I had always wanted to go to Prague, or at least since I was 13 during the Prague Spring and Life magazine was filled with pictures of Czech hippies with their fingers held aloft in a peace signs. And then reading Kundera all those years later, and even seeing Stoppard’s Rock ‘n Roll, made me romanticize the place. It became a cool destination after the Velvet Revolution put Havel in the driver’s seat, if only for a while.
The reality was a little colder and darker than my Alan Furst-drenched fantasy. Turns out the movie of The Unbearable Lightness of Being, for instance, was shot elsewhere and remans a source of comedy for Prague’s citizens. Renata, the woman we had dinner with the first night there, told me that Kundera himself was somewhat controversial. He still lived in France, all these years later, and even wrote in French. His books had to be translated into his native language.
In the Czech Republic, nothing is black and white, she told me as I ate my duck and sauerkraut.
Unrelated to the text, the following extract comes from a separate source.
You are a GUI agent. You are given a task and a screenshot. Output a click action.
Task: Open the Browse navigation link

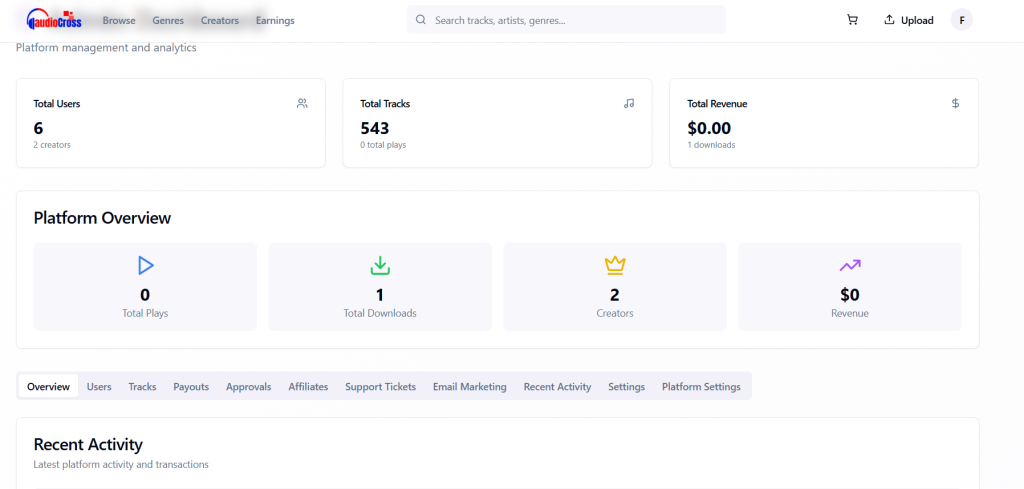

Her mother’s family was killed in the Holocaust. Her father was later jailed by the Communists. She visited him each month in prison for ten years and he encouraged her to join the Party so that she might someday work as a journalist, as she hoped to. But she was allowed into the university in 1968 because of her father’s reputation, not in spite of it: The academics all admired him for going to jail. And a year after she arrived, the people who accepted her were out of power at the university. If I had gone a year before or a year after, I would not have gotten in, she said.
Josefov, the site of the former Jewish Ghetto, is a small part of the old city; it was walled off from the rest of Prague for hundreds of years to keep the Jewish population out — and sometimes to protect them from the Christians’ ritual pogroms and blood libels. When the Nazis captured the city they forced the Jews to reside there again, while looting their art and holding it in the neighborhood’s synagogues. Today those buildings house some of that art — and the names of the tens of thousands of Czech Jews killed in the camps.
Hitler wanted to make a museum of Jewish culture right there himself: That’s right, after obliterating an entire people he thought it would be nice to make a little memorial to them. (This is one of the many reasons Hitler still holds the gold medal in evil and why comparing any other despot or madman to him is so unfair.) He didn’t have chance to see his museum.
Instead we have the Anne Frank House.